Source: Shell Sky Scenario

While 3 million homes isn’t large in the Chinese context, infrastructure of this nature is there for the long term, which becomes an obstacle to displacement. In Sky, it takes the full forty years that China has given itself to reach net-zero emissions for hydrocarbon fuels to depart the residential sector.

  • China has a very large industrial system and to some extent has become the manufacturer to the world. While much of the high technology industrial manufacturing sector runs on electricity, there is a major dependency throughout the system on metallurgical and petrochemical industries which largely use coal, but also natural gas. There are two routes for electrification of this heavy industry, but neither are simple. One is the direct use of electricity, but not all processes can use electricity (with current cost effective technology) because of the heat intensity required or the role of carbon in the process itself (i.e. iron ore smelting and aluminium electrolysis). The second route is to use renewable electricity to make hydrogen via electrolysis, then use hydrogen in furnaces and for direct reduction. This is also an emerging set of technologies which are far from mature, so it will take many years for these to bed in. Efficiency also plays a major role in reshaping the industrial sector, in part through electrification but also through improved process technology.
Source: Shell Sky Scenario

Even with electrification being the dominant lever for change in combination with decarbonisation of the power sector, there will still be remaining emissions. Not all industrial processes are suited to electrification and hydrogen will take some time to scale or may not be suitable in particular applications. Fossil fuels may well continue in certain instances as the most effective way of delivering energy services, at least for this century. That then requires direct or indirect management of carbon dioxide with capture and geological storage (CCS).

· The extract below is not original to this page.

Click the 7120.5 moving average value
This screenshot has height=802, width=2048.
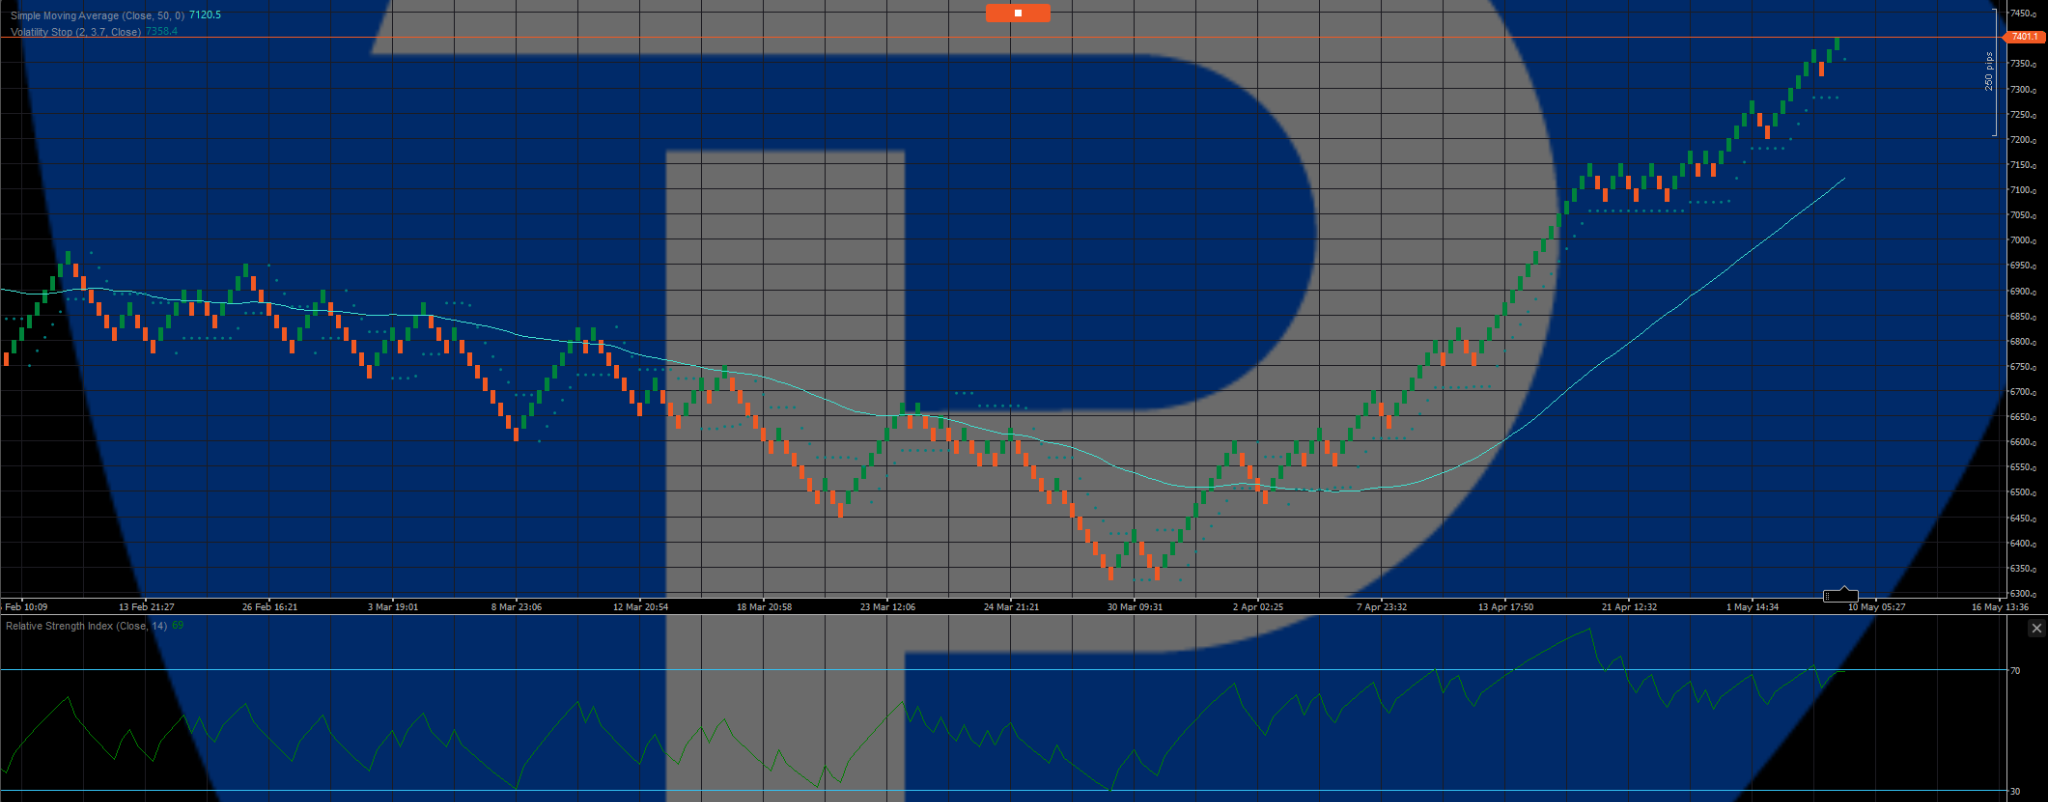[x=205, y=16]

In Sky, CCS emerges in two ways. One is the direct application on an industrial facility such as a cement plant and the other is the indirect application through BECCS or DACCS to deliver negative emissions. BECCS is the combustion of bioenergy in combination with direct CCS and DACCS is the removal of carbon dioxide from the air with geological storage. The negative emissions that these processes generate can be paired with emissions from a sector such as aviation, which through to 2060 is still likely to be using some fossil fuels (Jet-A1).

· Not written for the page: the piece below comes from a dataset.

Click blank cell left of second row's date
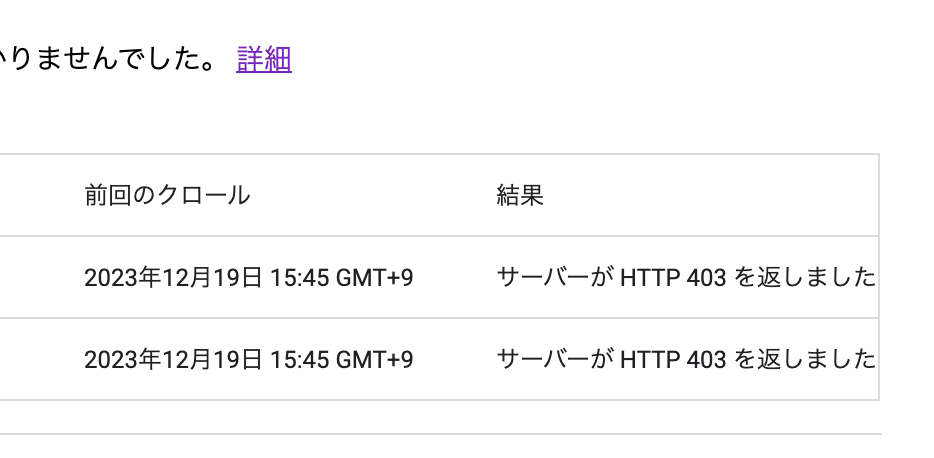Viewport: 934px width, 458px height. (x=36, y=360)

The Sky scenario shows a total geological storage requirement in 2060 of just over one billion tonnes of carbon dioxide per year. Not much more than this is ever needed and by the end of the century CCS requirements in China are well in decline as other technologies replace fossil fuels. Nevertheless, this is still 500-1000 big CCS facilities being built over the next 40 years. Importantly, the initial scaling of CCS in China needs to start during the 2020s, so that should be one of the first new initiatives to be visible following Xi’s announcement.

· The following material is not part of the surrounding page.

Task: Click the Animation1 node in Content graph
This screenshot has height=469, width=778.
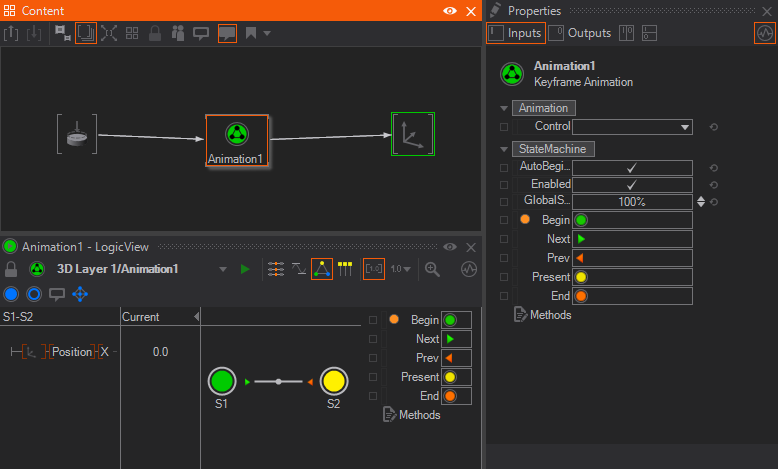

The transition described above will also require significant policy intervention, which in China may come in the form of mandates and standards. However, the government has already embraced carbon pricing with its trial systems running in various provinces over the last few years and the current plan to get a nationwide system up and running. This nationwide system has been somewhat delayed, but is slated to start up in the coming months.

The announcement by President Xi Jinping is very welcome but also very ambitious. However, China has demonstrated time and again over the last twenty years that it can muster enormous capacity for change and implement big infrastructure projects. This transition may be the biggest so far.